> [Short task]: Please echo every line from the one containing "The width and height of the screenshot is (1692, 952)." down to the one containing "The image size is (1614, 864).", both included, and nothing else.

> [Source records]:
— START —

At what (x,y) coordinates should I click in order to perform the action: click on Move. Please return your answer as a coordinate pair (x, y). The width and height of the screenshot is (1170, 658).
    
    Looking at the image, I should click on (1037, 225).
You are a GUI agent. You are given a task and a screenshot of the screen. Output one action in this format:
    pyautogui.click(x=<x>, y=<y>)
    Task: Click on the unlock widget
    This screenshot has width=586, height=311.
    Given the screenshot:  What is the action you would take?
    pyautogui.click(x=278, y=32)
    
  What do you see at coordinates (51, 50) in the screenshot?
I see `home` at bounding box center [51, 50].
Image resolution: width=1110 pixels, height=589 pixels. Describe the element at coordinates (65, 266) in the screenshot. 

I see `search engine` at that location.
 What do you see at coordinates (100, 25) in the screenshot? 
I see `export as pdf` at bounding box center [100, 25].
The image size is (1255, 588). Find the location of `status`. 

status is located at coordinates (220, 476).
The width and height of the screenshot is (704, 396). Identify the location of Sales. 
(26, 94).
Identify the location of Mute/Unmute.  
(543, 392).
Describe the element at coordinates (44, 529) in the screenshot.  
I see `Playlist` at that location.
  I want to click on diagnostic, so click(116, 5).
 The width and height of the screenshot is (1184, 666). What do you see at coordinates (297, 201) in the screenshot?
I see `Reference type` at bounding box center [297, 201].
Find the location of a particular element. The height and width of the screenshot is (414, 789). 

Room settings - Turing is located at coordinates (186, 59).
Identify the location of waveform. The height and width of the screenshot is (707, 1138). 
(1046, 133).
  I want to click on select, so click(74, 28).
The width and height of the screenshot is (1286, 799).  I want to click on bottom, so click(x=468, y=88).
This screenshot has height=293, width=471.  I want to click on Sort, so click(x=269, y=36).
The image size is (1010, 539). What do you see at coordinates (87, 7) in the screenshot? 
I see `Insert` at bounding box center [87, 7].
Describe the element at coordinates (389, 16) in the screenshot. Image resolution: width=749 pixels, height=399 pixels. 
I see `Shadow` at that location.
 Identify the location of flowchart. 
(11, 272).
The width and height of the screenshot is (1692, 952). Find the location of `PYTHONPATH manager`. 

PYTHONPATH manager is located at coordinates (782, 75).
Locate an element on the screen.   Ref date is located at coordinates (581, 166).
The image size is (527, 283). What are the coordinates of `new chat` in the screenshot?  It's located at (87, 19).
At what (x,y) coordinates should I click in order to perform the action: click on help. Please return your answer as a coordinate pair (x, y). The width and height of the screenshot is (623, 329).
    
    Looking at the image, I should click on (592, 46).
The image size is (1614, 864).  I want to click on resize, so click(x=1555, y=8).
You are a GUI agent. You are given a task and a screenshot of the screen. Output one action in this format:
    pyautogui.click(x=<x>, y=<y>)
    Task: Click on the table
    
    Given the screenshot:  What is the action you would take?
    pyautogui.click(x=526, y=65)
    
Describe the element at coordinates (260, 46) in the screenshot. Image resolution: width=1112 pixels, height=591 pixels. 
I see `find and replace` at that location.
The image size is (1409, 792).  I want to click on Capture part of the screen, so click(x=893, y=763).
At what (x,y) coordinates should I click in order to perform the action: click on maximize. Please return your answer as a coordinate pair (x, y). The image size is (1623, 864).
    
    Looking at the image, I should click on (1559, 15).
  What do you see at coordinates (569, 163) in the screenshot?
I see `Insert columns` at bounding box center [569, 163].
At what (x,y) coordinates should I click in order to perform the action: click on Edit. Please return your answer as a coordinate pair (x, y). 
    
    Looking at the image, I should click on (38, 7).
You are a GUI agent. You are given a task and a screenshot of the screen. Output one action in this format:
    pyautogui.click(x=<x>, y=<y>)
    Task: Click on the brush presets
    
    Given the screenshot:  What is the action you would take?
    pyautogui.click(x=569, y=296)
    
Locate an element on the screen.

— END —

> [Written answer]:
The width and height of the screenshot is (1692, 952). Find the location of `PYTHONPATH manager`. 

PYTHONPATH manager is located at coordinates (782, 75).
Locate an element on the screen.   Ref date is located at coordinates (581, 166).
The image size is (527, 283). What are the coordinates of `new chat` in the screenshot?  It's located at (87, 19).
At what (x,y) coordinates should I click in order to perform the action: click on help. Please return your answer as a coordinate pair (x, y). The width and height of the screenshot is (623, 329).
    
    Looking at the image, I should click on (592, 46).
The image size is (1614, 864).  I want to click on resize, so click(x=1555, y=8).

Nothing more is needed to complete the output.